HOW TO COMPLETE THIS TASK →
Scan the records for lines with the word "will", and copy every such line.

GIVEN RECORDS →
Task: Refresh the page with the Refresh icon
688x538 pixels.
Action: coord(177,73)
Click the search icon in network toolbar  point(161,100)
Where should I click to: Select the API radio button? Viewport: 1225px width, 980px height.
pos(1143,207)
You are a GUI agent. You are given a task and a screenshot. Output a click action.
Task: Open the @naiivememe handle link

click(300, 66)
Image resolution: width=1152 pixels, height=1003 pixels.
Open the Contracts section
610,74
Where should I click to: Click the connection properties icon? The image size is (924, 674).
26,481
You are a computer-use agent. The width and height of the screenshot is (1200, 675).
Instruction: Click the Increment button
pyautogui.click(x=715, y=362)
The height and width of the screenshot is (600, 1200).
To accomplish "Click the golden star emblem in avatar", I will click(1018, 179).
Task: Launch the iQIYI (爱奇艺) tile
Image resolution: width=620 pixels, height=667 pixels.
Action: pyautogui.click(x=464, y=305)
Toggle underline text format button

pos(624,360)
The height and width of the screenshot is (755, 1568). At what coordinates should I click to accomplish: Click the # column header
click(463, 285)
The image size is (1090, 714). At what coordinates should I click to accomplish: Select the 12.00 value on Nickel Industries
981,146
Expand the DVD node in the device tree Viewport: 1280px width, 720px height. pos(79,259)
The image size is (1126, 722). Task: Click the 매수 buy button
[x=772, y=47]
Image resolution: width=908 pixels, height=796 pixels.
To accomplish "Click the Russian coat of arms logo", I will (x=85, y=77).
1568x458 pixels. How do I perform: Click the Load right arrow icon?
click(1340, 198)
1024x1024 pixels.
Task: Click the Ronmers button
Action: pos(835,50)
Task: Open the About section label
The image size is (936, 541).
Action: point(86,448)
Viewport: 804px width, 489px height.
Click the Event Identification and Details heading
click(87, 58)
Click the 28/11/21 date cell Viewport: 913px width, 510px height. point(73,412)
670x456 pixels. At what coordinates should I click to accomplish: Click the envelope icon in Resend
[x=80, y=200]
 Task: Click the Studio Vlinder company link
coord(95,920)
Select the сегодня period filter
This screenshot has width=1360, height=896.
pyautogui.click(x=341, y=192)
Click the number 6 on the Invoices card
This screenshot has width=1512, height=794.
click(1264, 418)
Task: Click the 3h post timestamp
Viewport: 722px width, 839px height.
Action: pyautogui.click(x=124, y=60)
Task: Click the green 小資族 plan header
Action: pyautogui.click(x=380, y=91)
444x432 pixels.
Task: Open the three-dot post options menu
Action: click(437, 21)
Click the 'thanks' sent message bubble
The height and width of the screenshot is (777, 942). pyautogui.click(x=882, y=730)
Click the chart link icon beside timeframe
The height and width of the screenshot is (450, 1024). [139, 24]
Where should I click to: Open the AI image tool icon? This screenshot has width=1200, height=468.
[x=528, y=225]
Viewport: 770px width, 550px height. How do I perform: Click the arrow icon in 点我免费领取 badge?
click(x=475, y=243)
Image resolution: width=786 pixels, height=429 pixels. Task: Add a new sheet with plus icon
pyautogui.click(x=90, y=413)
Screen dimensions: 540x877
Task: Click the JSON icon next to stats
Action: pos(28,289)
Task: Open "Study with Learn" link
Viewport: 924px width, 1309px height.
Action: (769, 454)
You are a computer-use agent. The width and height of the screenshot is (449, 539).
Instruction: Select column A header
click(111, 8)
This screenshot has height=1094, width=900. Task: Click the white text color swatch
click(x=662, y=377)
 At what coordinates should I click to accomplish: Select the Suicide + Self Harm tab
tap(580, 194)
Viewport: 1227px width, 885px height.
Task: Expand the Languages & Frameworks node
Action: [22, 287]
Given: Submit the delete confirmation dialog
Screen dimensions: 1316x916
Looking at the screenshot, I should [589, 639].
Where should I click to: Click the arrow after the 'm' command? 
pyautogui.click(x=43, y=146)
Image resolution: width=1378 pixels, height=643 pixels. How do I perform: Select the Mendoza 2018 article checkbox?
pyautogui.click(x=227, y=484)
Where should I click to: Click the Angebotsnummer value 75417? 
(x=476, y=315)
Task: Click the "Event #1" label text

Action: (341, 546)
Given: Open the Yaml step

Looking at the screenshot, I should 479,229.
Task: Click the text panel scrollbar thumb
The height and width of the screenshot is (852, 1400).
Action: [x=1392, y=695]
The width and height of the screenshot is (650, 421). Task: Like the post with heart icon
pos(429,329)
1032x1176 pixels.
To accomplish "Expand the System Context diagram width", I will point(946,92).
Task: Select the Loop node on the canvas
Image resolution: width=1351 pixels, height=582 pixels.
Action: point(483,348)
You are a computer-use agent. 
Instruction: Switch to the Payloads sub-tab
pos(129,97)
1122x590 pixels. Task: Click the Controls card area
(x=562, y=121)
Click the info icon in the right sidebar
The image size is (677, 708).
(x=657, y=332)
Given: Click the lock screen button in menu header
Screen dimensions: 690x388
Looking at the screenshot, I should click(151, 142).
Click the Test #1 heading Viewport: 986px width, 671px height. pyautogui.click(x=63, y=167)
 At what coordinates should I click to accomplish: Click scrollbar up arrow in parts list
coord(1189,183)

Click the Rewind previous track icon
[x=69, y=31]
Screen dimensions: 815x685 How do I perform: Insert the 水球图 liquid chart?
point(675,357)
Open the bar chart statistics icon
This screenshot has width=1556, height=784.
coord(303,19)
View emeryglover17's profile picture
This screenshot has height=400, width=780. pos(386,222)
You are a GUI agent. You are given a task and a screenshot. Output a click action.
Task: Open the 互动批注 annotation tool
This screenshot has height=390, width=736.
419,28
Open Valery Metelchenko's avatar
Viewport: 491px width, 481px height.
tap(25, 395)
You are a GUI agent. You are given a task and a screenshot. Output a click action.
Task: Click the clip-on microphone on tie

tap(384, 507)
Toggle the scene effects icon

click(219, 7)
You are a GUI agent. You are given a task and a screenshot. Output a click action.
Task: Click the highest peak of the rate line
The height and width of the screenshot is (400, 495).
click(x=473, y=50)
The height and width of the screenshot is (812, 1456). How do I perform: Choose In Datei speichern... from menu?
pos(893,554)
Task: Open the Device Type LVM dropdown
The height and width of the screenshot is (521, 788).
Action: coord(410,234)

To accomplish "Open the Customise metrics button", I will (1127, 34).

WRITTEN ANSWER →
To accomplish "Click the golden star emblem in avatar", I will click(1018, 179).
To accomplish "Click the Russian coat of arms logo", I will (x=85, y=77).
To accomplish "Expand the System Context diagram width", I will point(946,92).
To accomplish "Open the Customise metrics button", I will (1127, 34).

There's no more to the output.